* _Exercise_: On how many lines of the records below does the string "Given" appear? Reply with only the number.

╭──

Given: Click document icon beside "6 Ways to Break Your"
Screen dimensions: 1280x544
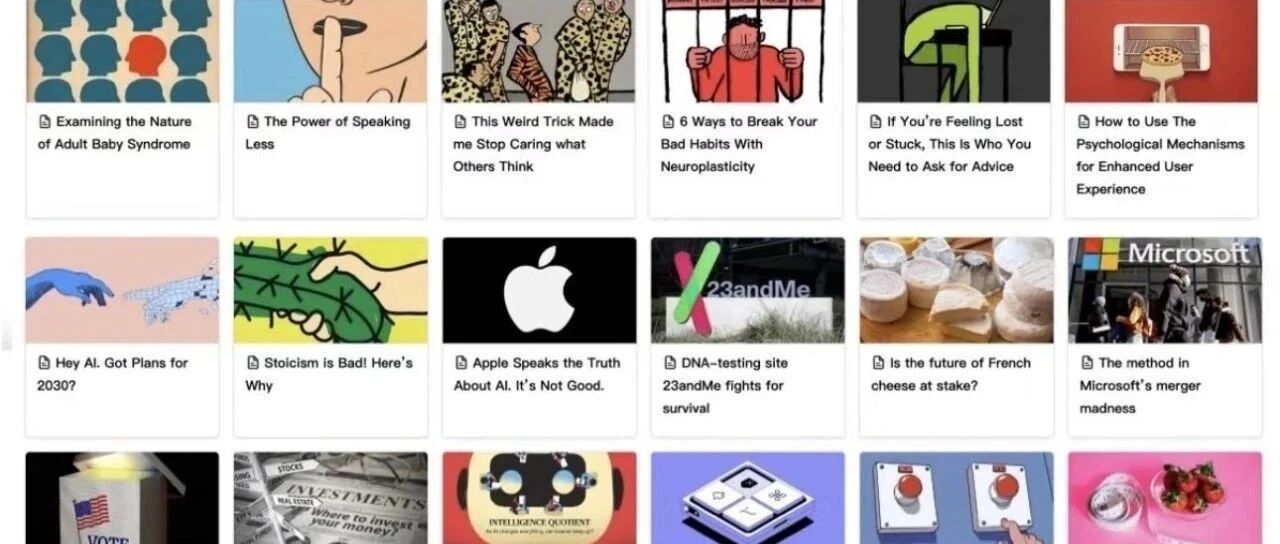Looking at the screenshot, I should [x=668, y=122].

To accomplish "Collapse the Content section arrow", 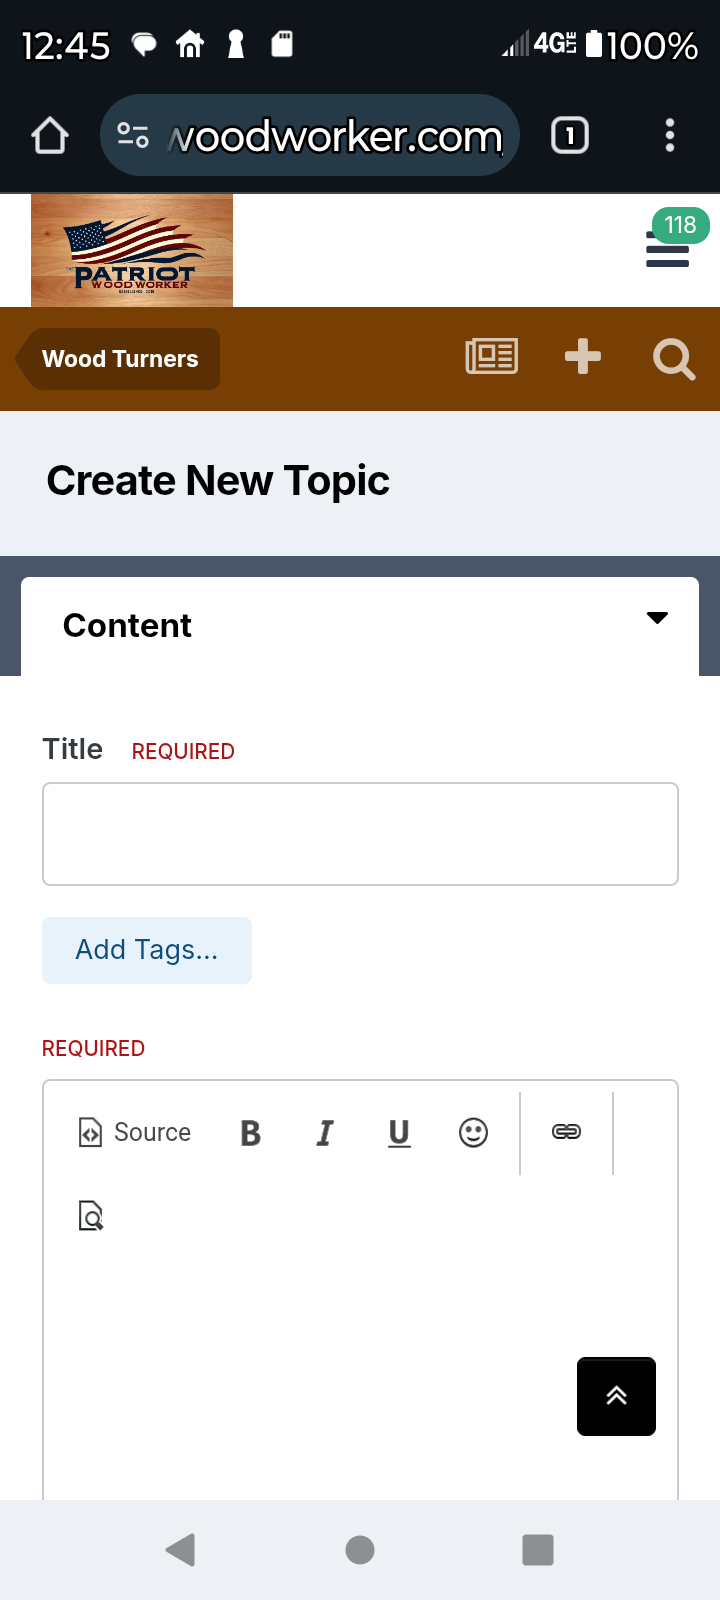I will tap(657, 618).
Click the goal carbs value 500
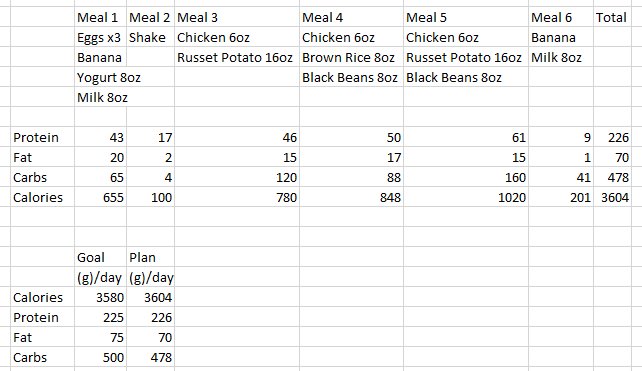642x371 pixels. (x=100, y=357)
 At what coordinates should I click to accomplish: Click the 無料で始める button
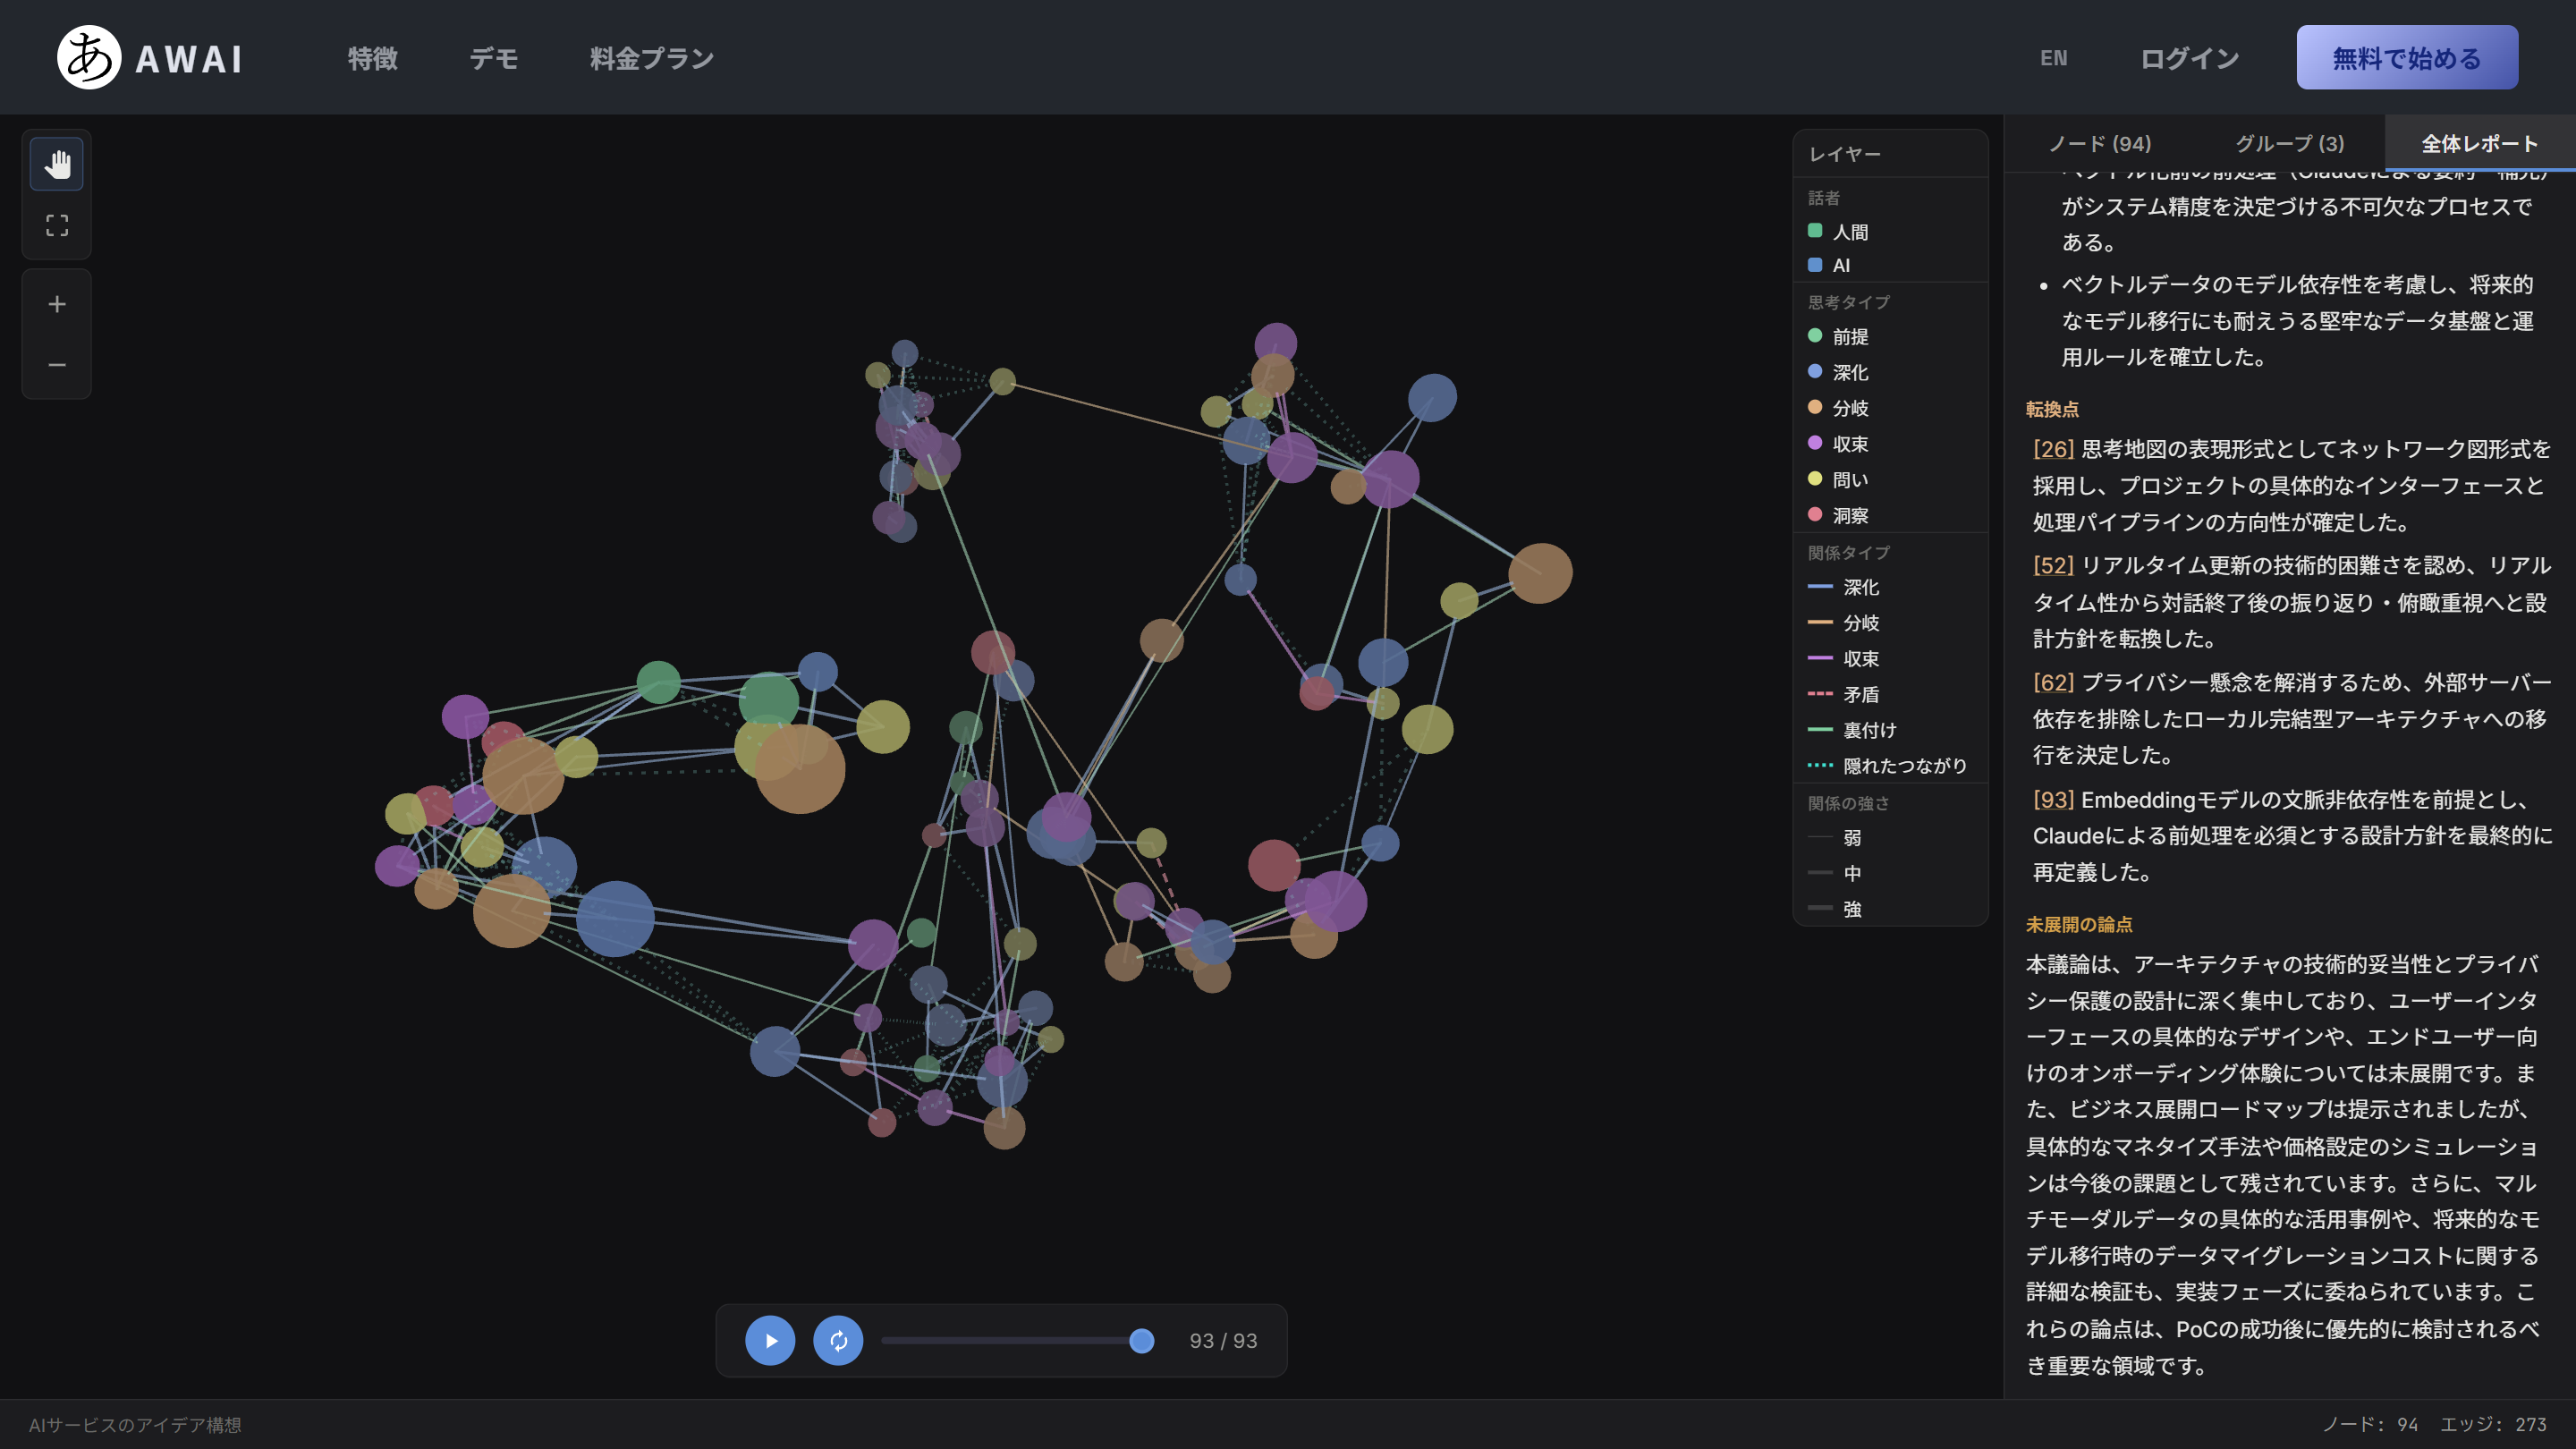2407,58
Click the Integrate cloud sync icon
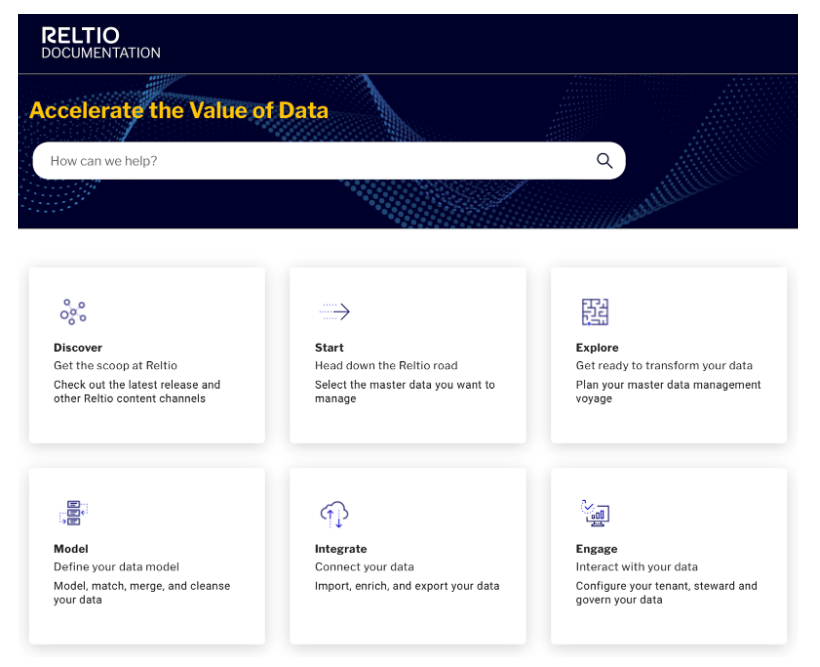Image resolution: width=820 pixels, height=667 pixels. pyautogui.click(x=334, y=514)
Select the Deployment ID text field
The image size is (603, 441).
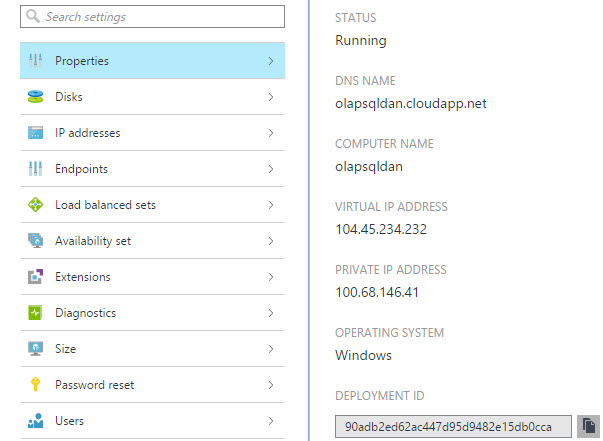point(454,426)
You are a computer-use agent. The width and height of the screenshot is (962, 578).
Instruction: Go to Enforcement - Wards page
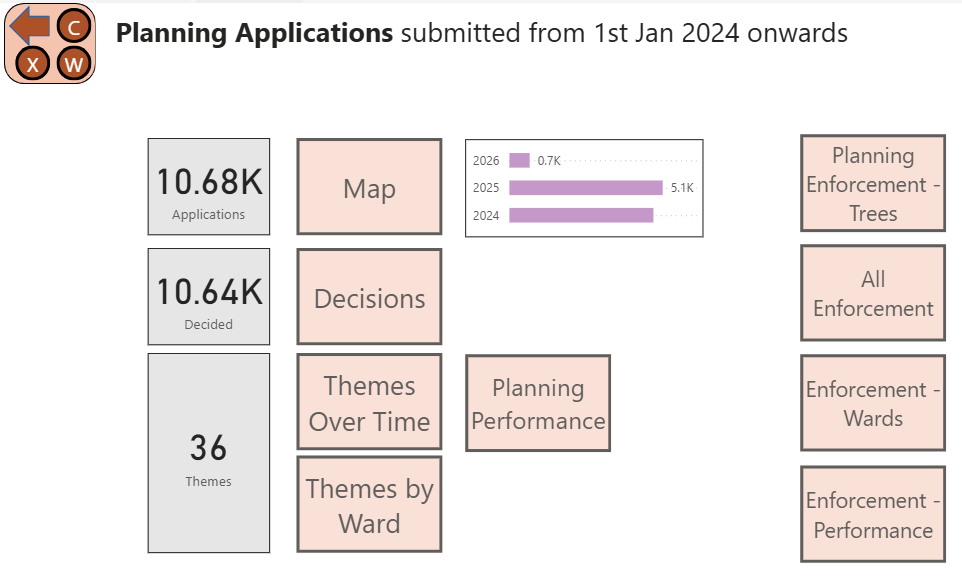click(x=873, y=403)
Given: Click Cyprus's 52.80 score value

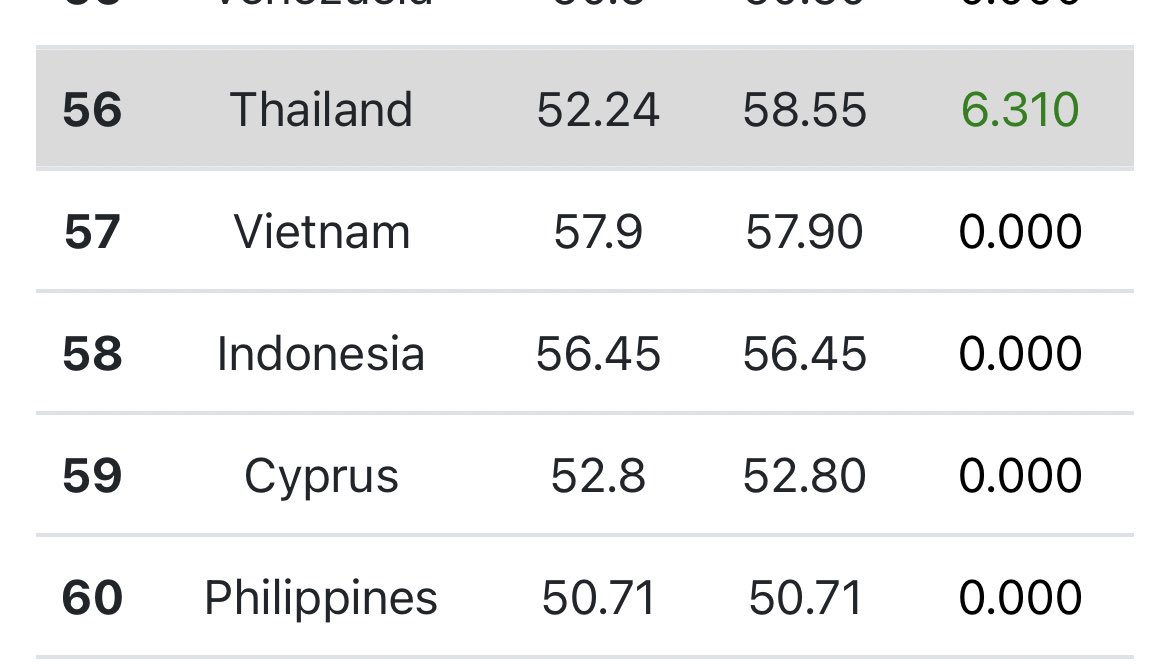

╰──

* _Result of this exercise_: 2